We’re reviewing hardware that is:
Equipment- Drone Parts
RTK GNSS (if no RTK, the top is the location of the GPS)
Chassis/Hull
Propeller
Motor
Forward Obstacle Avoidance Sensor
Landing gear / Antenna
Mounted Camera / Sensor
Gimbal 3-Axis
Flight LEDs
Mini USB Port and Mini SD disc slot
Battery (rear facing)
Downward Obstacle Avoidance Sensor (underneath rear)
Downward Ultrasonic Sensor (underneath rear)
Anatomy of A Drone - by DroneFly Anatomy of a Drone Infographic
Let’s take an outside & inside look of an exploded DJI Phantom 4 (front and back) and its controller
Equipment- Drone Components
Antenna - Inside the legs of the drone is the transmission system which relays information from the drone to the controller and from the controller to the drone.

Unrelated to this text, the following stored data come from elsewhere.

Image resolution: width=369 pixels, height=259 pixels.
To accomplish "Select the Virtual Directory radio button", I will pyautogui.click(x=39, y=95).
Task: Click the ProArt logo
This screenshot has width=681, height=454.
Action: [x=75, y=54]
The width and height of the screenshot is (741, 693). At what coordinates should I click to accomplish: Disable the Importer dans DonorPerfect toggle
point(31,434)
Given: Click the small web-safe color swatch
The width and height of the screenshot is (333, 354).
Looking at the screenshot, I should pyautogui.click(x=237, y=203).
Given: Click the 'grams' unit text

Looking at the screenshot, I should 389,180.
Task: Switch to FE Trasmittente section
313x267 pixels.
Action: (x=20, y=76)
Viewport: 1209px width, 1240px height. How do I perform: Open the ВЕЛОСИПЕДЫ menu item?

Battery - The power source for the drone. Drone batteries are ‘intelligent’ meaning that they have firmware that helps with overcharge protection, temperature data, charge cycle history, and communication of power output to the drone. This helps the operator avoid power problems during flight and the efficient repeated charging and discharging of the battery though its expected life.
Camera / Sensor - The picture provided shows a camera but various sensors may be mounted on the gimbal or underside of the drone. High resolution digital cameras and spectral sensors allow for the collection of data from overhead as the drone flies its mission. Greater detail is provided in the Supplemental Equipment Unit
Equipment- Drone Components
Chassis / Hull - The main purpose of the drone frame and chassis (or hull) is to provide adequate protection to keep the electrical components from harm while also providing enough rigidity and material strength to fly, land, and provide durability. The top materials used in drones today are carbon fiber-reinforced composites (CRFCs) especially in the frames, and thermoplastics.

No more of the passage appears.